Bir gürültü ile birlikte bağırtılar duydu. Yerinden fırlayarak sesin geldiği olay yerine koştu. Tüm çalışanlar da oraya doğru koştu. Gözlerine inanamadı. Yanında yıllardır çalıştırdığı Hasan Usta yerde yatıyordu. İskelede çalışırken yaklaşık 6 metreden düşmüştü. Hemen çevreden ve 112’den acil yardım istendi. Neyse ki ilk olarak yakından  ilk yardım eğitimi almış bir kişi geldi ve yerinden hareket ettirmemelerini söyledi ve solunum, kalp atımı, bilinç kontrolü yaptı. Kazazedenin bilinci yerinde değildi. Çok geçmeden 112 acil yardım geldi ve ilk yardım işlemlerini gayet profesyonelce yerine getirip en yakın hastaneye götürdüler.

Patron, dizlerini dövüp ah vah ediyordu. Arkadaşları da infial halindeydi. Ne kadar iyi bir insan olduğundan bahsediliyordu. Yaklaşık 10 yıldır bu şirkette çalışıyordu. Çok yardımsever, herkesle arası iyi ve çalışkan bir insandı. Tüm çalışanlar, başta patron olmak üzere çok endişeli ve üzgündüler. Hastaneden gelecek haber merakla bekleniyordu. Bu arada, üç iş günlük süresi içinde iş kazası bildirimi SGK ‘ya yapıldı.

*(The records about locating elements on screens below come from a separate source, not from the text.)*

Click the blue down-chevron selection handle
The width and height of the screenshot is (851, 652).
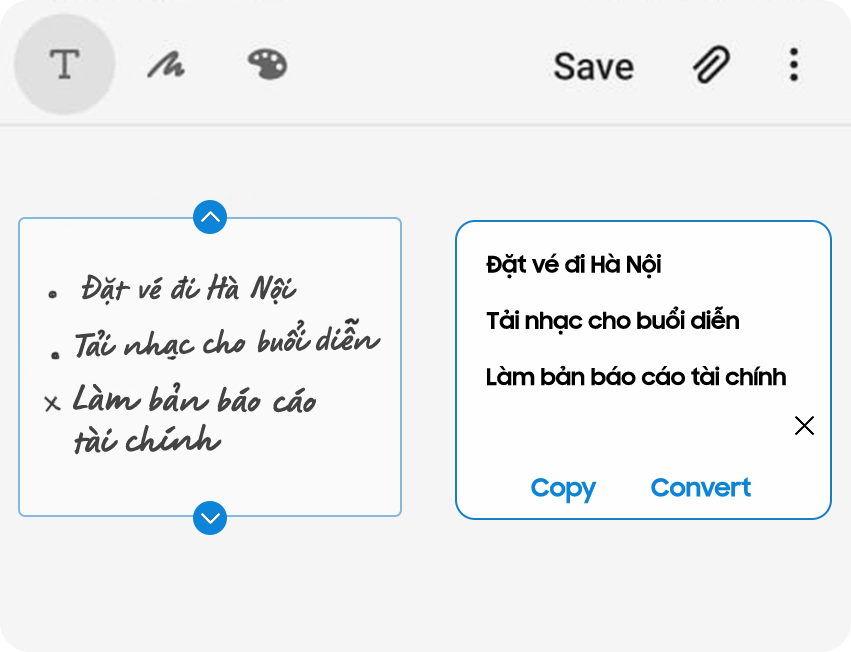(x=210, y=518)
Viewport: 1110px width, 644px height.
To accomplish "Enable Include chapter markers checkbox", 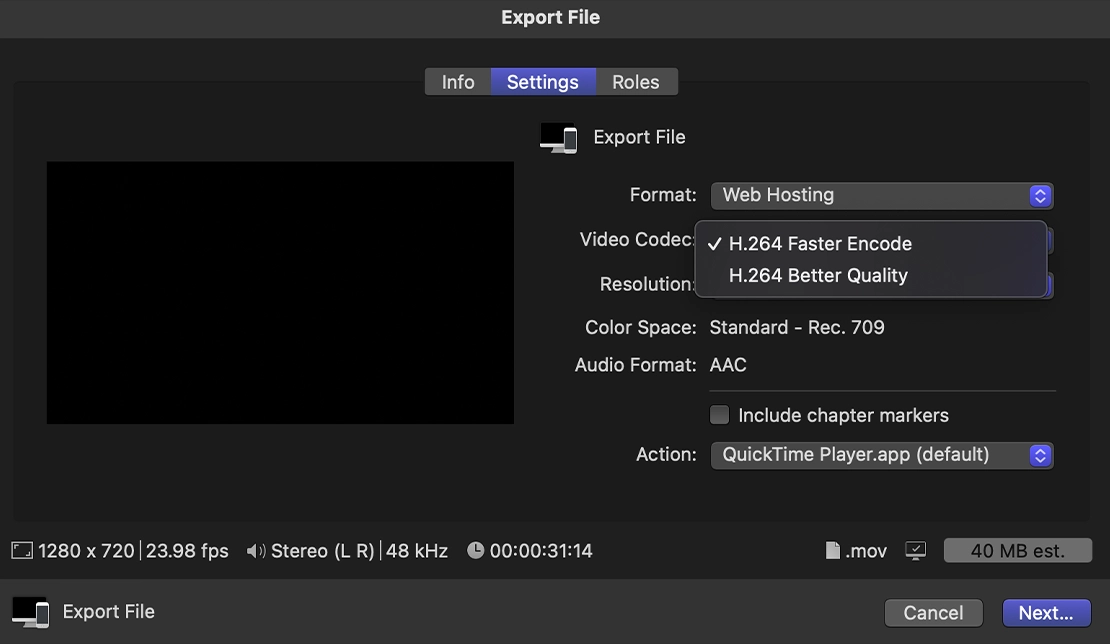I will pyautogui.click(x=719, y=415).
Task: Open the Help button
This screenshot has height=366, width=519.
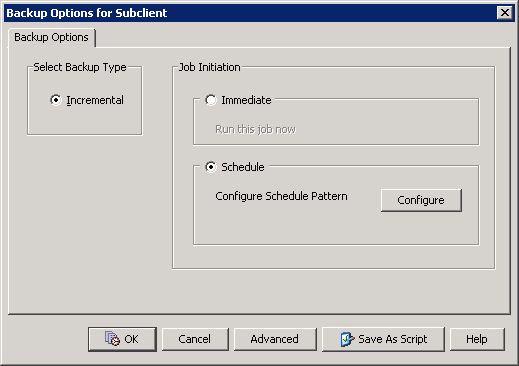Action: (x=477, y=339)
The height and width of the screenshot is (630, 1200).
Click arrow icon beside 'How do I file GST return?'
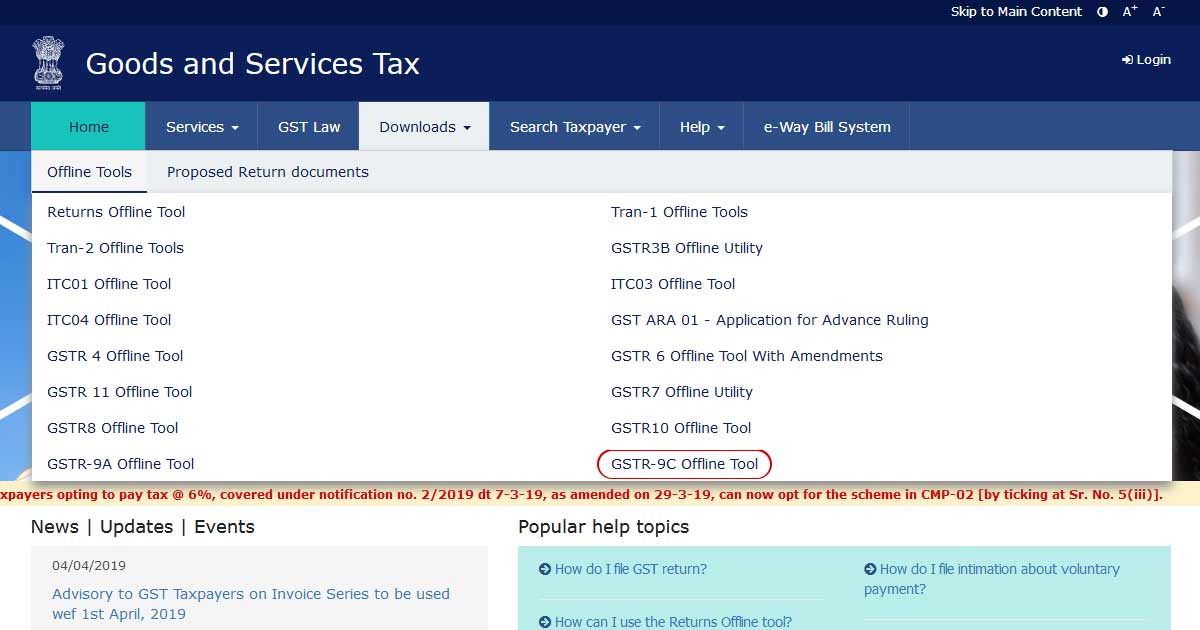(545, 568)
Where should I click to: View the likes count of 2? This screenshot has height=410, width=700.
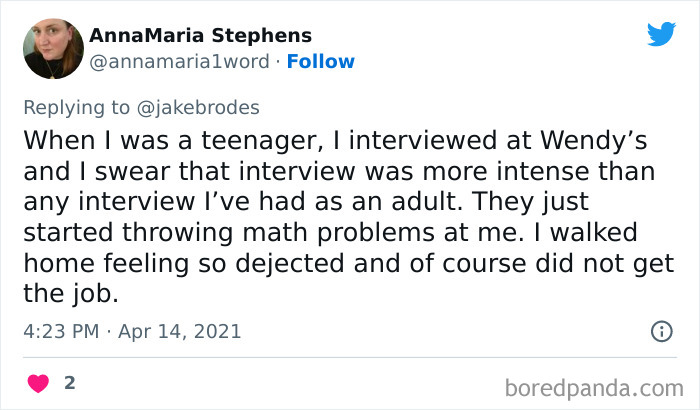(69, 383)
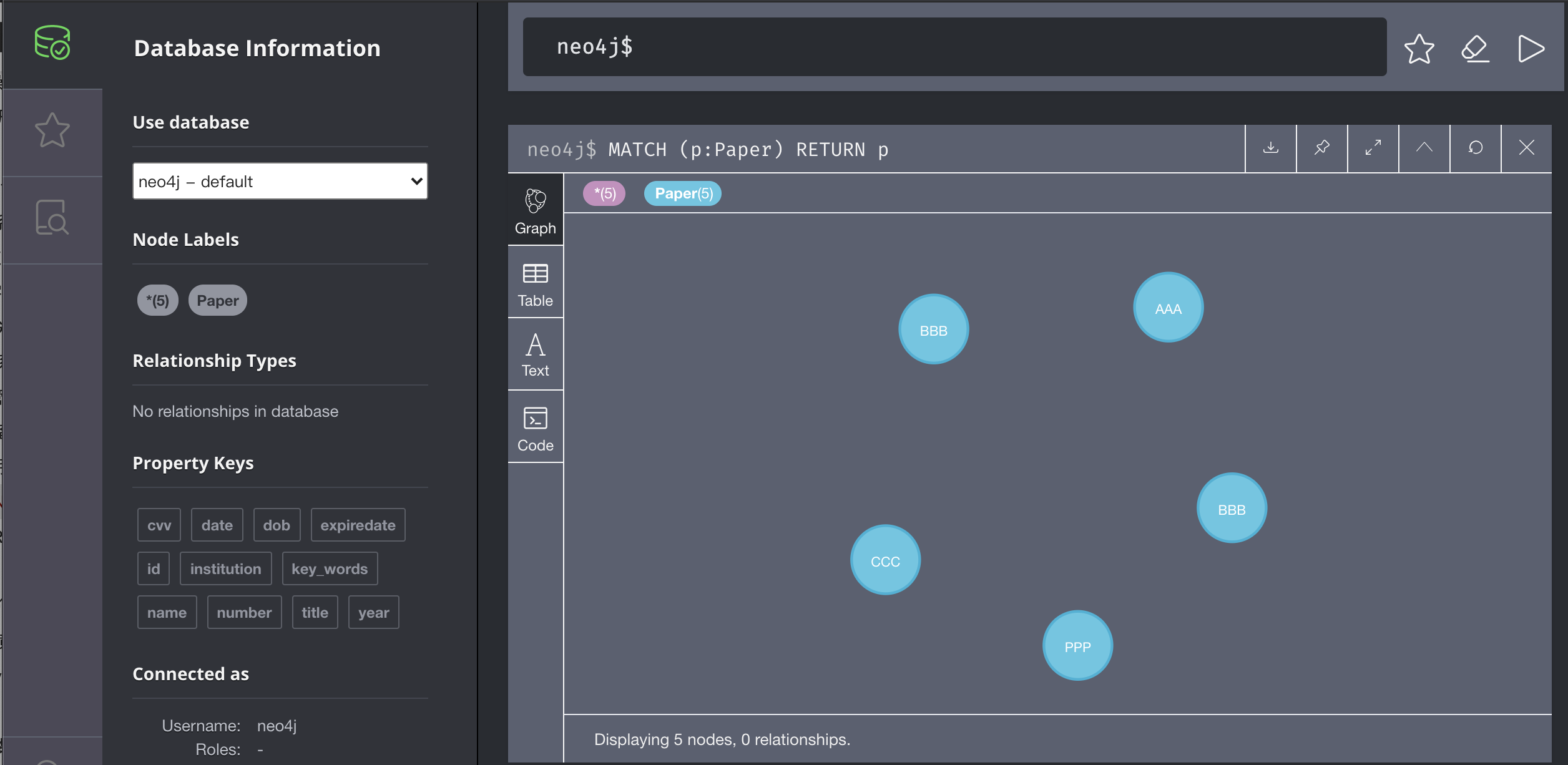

Hastaneden haber geldi ve işyerindeki herkes acıya boğuldu. Maalesef tüm cabalara rağmen kurtarılamamıştı. Geride gözü yaşlı bir eş ve üç çocuk bırakarak…Cenaze defnedilmiş, taziyeler yapılmıştı. Geriye, acı gerçekle yüzleşmek kalmıştı.

Acı gerçek, hayatın tekrarının olmaması ve kimi zaman yaşanan ihmaller zincirinin ağır faturasının insanın önüne konmasıydı. Savcılık, soruşturma başlatmış, ifadeler alınıyordu. Buraya kadar sayılanlar hep duygu planındaydı, şimdi akıl süreci başlıyordu. Sorular ardı ardına sıralanıyordu:

Firma, risk değerlendirmesi yapmış mıydı?

Acil durum planları hazır mıydı?

İşçi, isg (iş sağlığı ve güvenliği) ve yüksekte çalışma eğitimi almış mıydı?

Yüksekte çalışma izin belgesi tanzim edilmiş miydi?

Emniyet önlemleri alınmış ve son olarak  kişisel koruyucu donanım giyilmiş miydi?

Bu ve benzeri iş güvenliği kapsamında gerekli kayıtlar ve belgeler istendi. Neredeyse hiçbiri yoktu.  Ortada bir sürü kuru laf vardı. Hani, yöresel deyişle “Kuru kuru gadam alıyım, takır takır gurbanım olayım “ türünden… Ancak hiçbiri, yazılı hukuk yani mevzuat bakımından bir anlam ifade etmiyordu. Artık, yargılanma safhasında taksirden başlayarak katman katman suç isnadıyla yargı süreci başlayacaktı. Bu arada, maddi kayıpların yanında şirketin itibarı, çalışanların motivasyon ve bağlılığı vs. hepsi derin bir travma yaşamıştı.

Yukarıdaki satırlarda, ülkemizde yaşanan iş kazalarının kısa bir senaryosu üzerinden resim ortaya konulmaya çalışılmıştır. Gerek işveren gerekse tüm çalışanlar, kaza zincirinin bir yerinde müdahale edebilseydi yani gereğini yapıp ses yükseltebilseydi bu ibretlik felaket başa gelmeyecekti. Ezcümle, yaşanan olayda çalışan-işyerindeki koşullar-gözetimci/nezaretci/denetlemeci- işveren hepsi ittifak halinde kazayı meydana getirmişlerdi.

Son cümle: Şüphesiz duygu da gereklidir ancak önem ve öncelik daima bilim ve  aklındır.